Using optical characterization, it is evident that the spin state of the spin crossover molecular complex [Fe{H2B(pz)2}2(bipy)] (pz = tris(pyrazol-1-1y)-borohydride, bipy = 2,2'-bipyridine) depends on the electric polarization of the adjacent polymer ferroelectric polyvinylidene fluoride-hexafluoropropylene (PVDF-HFP) thin film. The role of the PVDF-HFP thin film is significant but complex.
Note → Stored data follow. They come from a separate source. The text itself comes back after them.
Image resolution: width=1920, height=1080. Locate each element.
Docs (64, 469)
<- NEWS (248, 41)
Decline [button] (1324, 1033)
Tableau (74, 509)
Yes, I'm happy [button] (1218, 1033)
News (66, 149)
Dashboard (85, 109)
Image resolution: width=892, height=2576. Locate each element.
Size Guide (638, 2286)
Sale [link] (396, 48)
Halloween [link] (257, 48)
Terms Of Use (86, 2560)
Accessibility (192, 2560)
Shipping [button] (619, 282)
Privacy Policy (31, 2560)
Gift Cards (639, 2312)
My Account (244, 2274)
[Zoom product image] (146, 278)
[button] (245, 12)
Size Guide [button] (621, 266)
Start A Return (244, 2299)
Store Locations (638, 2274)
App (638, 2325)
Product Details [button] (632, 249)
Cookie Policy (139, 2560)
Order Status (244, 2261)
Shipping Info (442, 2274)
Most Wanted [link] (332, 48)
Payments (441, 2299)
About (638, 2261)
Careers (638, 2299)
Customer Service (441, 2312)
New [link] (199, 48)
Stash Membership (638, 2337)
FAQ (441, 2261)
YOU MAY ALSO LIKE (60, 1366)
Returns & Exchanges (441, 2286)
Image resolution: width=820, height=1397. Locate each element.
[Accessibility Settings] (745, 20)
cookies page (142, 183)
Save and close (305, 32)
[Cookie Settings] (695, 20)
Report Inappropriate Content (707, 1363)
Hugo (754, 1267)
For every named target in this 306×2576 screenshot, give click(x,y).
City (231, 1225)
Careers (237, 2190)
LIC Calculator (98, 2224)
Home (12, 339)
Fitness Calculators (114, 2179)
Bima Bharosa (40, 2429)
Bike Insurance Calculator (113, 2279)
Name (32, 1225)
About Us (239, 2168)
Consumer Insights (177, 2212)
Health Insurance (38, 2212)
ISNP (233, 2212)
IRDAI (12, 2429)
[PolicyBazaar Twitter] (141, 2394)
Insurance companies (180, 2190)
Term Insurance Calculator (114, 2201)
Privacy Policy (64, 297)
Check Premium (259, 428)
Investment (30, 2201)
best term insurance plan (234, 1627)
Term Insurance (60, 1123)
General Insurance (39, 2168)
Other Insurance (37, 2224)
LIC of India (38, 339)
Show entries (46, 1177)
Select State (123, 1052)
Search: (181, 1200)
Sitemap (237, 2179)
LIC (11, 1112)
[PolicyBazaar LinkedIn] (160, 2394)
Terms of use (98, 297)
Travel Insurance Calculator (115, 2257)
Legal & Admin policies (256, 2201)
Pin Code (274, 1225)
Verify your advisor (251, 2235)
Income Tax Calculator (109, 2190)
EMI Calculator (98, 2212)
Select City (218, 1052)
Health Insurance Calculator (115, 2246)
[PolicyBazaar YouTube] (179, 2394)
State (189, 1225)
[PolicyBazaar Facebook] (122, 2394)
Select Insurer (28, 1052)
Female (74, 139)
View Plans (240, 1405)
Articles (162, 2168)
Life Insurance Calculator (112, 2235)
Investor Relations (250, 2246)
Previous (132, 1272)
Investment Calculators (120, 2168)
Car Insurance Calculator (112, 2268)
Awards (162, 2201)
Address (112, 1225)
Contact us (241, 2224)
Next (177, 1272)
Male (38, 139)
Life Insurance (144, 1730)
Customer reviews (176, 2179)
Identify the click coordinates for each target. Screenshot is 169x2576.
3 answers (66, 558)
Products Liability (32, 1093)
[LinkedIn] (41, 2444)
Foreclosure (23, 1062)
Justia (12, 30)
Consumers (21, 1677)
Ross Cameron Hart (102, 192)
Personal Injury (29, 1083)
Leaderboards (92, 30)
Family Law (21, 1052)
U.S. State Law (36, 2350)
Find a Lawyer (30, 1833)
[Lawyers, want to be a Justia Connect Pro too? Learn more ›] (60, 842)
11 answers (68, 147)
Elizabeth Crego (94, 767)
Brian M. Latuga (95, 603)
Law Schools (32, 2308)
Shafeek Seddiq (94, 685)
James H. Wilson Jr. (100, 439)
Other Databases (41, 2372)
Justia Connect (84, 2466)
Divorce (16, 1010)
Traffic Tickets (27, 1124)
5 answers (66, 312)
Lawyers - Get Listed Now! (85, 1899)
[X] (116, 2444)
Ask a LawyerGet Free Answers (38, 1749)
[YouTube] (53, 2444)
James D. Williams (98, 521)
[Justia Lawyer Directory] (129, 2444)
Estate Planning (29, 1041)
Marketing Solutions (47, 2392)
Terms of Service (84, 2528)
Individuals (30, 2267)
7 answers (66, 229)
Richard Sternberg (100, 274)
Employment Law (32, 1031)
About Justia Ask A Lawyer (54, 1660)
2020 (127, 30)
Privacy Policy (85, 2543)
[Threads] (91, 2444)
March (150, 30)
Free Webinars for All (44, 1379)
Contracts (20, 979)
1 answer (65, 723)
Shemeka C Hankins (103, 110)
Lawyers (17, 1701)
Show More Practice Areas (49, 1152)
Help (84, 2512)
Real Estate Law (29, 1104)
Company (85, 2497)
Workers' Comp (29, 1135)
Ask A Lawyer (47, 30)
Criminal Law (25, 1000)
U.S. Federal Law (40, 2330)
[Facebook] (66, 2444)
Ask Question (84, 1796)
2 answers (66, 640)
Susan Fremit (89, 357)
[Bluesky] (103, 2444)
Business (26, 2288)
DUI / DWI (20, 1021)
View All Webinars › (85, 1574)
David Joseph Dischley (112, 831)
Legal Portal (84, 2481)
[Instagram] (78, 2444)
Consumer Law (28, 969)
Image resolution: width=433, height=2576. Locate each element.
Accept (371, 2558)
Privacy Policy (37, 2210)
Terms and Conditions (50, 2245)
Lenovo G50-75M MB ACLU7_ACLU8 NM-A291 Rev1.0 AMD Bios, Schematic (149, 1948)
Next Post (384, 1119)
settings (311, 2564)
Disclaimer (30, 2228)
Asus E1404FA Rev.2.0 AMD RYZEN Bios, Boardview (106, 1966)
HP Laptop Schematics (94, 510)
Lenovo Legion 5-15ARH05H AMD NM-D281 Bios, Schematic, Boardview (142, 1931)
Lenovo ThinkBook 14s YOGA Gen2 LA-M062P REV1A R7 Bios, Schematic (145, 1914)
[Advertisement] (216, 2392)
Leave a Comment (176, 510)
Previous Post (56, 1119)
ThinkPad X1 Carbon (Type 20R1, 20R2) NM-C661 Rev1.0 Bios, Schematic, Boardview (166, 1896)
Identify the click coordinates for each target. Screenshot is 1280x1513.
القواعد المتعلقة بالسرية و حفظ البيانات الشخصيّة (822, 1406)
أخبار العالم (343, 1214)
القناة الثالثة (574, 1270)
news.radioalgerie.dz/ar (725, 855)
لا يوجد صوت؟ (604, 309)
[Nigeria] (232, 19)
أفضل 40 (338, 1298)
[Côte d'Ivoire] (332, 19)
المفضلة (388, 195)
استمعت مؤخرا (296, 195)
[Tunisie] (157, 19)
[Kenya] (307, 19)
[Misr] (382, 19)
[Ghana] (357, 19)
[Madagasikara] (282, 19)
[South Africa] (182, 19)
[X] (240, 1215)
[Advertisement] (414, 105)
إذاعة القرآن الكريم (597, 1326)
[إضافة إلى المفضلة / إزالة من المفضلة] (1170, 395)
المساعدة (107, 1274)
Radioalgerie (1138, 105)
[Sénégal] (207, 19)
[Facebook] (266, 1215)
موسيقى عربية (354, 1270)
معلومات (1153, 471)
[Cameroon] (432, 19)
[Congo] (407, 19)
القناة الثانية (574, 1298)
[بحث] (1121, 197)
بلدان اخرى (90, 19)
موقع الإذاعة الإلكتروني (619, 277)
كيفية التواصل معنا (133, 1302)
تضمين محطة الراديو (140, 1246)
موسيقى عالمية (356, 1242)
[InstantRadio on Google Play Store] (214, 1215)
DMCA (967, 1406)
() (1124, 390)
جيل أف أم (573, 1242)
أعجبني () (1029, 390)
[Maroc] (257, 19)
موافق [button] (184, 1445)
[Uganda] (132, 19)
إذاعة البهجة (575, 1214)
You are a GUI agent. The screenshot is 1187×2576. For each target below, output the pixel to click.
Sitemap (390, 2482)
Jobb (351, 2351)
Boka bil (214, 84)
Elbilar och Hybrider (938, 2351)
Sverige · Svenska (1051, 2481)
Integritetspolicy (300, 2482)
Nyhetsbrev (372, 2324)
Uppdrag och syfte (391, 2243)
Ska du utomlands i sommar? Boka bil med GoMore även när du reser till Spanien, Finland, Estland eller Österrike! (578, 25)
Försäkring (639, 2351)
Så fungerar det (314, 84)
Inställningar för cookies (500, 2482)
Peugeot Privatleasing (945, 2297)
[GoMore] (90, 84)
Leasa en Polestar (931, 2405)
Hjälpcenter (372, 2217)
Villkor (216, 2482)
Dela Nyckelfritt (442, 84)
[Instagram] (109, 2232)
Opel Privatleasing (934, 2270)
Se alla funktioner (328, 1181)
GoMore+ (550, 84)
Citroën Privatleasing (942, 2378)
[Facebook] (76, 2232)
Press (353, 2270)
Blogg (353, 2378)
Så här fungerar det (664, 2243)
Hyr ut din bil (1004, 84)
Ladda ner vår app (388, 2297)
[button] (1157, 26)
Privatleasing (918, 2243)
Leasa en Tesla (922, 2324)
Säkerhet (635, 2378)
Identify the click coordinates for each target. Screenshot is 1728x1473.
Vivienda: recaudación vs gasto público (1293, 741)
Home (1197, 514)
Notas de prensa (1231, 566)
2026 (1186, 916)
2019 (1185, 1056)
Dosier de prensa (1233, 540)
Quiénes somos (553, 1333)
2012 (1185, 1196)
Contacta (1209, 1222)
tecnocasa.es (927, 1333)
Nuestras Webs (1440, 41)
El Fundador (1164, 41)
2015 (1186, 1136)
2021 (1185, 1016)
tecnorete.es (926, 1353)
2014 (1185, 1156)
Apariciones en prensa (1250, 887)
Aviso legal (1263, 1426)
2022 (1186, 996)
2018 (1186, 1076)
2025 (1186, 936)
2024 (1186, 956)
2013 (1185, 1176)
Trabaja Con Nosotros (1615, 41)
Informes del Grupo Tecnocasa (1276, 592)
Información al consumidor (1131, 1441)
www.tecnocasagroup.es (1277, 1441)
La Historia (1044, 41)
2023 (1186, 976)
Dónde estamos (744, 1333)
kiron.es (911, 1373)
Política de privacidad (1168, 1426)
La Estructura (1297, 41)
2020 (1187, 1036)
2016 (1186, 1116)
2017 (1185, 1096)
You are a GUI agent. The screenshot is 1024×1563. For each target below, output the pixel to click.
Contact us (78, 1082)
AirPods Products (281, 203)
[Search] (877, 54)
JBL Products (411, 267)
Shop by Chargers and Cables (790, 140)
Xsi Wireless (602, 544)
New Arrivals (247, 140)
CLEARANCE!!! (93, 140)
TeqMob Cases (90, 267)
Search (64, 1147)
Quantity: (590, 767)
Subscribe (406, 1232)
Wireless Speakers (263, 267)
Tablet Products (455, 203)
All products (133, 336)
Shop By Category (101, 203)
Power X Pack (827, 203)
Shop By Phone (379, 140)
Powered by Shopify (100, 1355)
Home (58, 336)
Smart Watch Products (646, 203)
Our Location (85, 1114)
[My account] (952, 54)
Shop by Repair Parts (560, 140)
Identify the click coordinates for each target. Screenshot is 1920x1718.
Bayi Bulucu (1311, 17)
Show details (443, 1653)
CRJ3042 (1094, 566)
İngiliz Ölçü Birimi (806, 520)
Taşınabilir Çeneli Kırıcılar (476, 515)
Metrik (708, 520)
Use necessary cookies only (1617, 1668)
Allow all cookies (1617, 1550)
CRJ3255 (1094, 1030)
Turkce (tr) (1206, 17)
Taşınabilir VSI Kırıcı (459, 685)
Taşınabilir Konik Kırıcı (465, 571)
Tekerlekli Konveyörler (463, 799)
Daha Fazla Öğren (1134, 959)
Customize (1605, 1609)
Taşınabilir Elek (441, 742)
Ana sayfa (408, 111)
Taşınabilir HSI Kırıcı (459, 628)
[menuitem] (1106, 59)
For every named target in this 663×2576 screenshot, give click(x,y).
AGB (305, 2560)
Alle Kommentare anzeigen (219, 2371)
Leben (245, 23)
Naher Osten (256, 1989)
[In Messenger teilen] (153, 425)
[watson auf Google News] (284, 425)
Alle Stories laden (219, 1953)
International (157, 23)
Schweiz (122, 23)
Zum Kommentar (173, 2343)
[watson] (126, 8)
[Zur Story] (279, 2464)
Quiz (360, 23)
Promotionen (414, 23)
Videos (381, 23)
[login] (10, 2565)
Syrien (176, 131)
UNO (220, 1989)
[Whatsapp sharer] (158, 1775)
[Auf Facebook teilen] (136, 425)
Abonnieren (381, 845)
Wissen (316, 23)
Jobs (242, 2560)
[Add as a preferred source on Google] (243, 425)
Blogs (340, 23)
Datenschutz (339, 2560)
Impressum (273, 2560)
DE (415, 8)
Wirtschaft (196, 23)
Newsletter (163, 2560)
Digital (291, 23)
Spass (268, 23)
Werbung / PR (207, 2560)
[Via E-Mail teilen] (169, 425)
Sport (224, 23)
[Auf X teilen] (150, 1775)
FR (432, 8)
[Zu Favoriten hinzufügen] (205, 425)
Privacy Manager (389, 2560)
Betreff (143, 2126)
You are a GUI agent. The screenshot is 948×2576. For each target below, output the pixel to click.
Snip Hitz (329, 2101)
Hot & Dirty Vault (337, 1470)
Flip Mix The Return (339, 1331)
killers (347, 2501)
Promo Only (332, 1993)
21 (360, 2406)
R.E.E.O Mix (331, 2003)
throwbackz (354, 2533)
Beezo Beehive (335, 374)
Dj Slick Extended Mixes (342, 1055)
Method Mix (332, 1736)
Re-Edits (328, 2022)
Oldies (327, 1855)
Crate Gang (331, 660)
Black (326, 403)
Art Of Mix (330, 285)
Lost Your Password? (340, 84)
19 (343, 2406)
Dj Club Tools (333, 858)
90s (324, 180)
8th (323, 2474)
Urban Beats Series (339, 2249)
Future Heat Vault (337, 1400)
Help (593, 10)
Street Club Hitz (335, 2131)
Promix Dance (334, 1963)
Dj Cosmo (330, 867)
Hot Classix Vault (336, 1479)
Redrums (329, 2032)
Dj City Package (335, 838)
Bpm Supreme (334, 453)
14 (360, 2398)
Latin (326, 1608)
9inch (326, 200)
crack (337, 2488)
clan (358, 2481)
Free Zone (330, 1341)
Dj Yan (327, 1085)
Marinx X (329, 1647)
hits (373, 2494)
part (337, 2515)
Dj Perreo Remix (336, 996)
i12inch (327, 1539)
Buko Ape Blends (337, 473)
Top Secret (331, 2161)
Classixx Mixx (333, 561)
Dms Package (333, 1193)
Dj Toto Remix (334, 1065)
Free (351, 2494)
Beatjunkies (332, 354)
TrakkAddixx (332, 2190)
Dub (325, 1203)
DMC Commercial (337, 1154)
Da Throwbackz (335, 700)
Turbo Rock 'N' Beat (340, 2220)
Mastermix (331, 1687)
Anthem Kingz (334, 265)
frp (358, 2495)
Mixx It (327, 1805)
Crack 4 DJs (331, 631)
The UV-Vis spectroscopy measurements reveals that room temperature switching of the electronic structure of [Fe{H2B(pz)2}2(bipy)] molecules in bilayers of PVDF-HFP/[Fe{H2B(pz)2}2(bipy)] occurs as a function of ferroelectric polarization. The retention of voltage-controlled nonvolatile changes to the electronic structure in bilayers of PVDF-HFP/[Fe{H2B(pz)2}2(bipy)] strongly depends on the thickness of the PVDF-HFP layer. The PVDF-HFP/[Fe{H2B(pz)2}2(bipy)] interface may affect PVDF-HFP ferroelectric polarization retention in the thin film limit.

Keywords: Fe(II) complex; UV–Vis spectroscopy; isothermal switching; spin crossover; spintronics; thin films.